*About this exercise*. Repeat the data precisely as given.

*Supplied information*.
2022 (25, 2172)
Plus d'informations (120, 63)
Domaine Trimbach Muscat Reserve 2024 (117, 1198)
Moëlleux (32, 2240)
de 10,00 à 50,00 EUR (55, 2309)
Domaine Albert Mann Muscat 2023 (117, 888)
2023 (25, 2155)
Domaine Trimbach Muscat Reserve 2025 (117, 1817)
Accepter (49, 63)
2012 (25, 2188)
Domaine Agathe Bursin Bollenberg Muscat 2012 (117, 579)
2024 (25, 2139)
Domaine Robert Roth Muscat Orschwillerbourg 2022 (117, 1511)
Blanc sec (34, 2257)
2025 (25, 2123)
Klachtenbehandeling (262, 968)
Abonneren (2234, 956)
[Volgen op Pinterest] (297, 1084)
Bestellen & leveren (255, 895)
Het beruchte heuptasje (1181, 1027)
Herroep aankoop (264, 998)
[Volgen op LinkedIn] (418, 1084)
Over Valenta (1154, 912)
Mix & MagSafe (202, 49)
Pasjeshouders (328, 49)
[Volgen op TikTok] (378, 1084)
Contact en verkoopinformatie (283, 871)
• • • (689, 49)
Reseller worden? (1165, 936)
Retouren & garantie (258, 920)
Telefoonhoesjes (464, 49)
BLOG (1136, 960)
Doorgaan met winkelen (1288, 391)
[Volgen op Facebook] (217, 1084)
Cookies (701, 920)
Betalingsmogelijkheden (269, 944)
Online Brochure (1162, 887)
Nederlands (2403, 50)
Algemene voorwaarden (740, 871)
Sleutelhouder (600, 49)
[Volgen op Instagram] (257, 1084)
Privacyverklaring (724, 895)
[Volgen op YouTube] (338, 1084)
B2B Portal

*Response below*.
2022 (25, 2172)
Plus d'informations (120, 63)
Domaine Trimbach Muscat Reserve 2024 (117, 1198)
Moëlleux (32, 2240)
de 10,00 à 50,00 EUR (55, 2309)
Domaine Albert Mann Muscat 2023 (117, 888)
2023 (25, 2155)
Domaine Trimbach Muscat Reserve 2025 (117, 1817)
Accepter (49, 63)
2012 (25, 2188)
Domaine Agathe Bursin Bollenberg Muscat 2012 (117, 579)
2024 (25, 2139)
Domaine Robert Roth Muscat Orschwillerbourg 2022 (117, 1511)
Blanc sec (34, 2257)
2025 (25, 2123)
Klachtenbehandeling (262, 968)
Abonneren (2234, 956)
[Volgen op Pinterest] (297, 1084)
Bestellen & leveren (255, 895)
Het beruchte heuptasje (1181, 1027)
Herroep aankoop (264, 998)
[Volgen op LinkedIn] (418, 1084)
Over Valenta (1154, 912)
Mix & MagSafe (202, 49)
Pasjeshouders (328, 49)
[Volgen op TikTok] (378, 1084)
Contact en verkoopinformatie (283, 871)
• • • (689, 49)
Reseller worden? (1165, 936)
Retouren & garantie (258, 920)
Telefoonhoesjes (464, 49)
BLOG (1136, 960)
Doorgaan met winkelen (1288, 391)
[Volgen op Facebook] (217, 1084)
Cookies (701, 920)
Betalingsmogelijkheden (269, 944)
Online Brochure (1162, 887)
Nederlands (2403, 50)
Algemene voorwaarden (740, 871)
Sleutelhouder (600, 49)
[Volgen op Instagram] (257, 1084)
Privacyverklaring (724, 895)
[Volgen op YouTube] (338, 1084)
B2B Portal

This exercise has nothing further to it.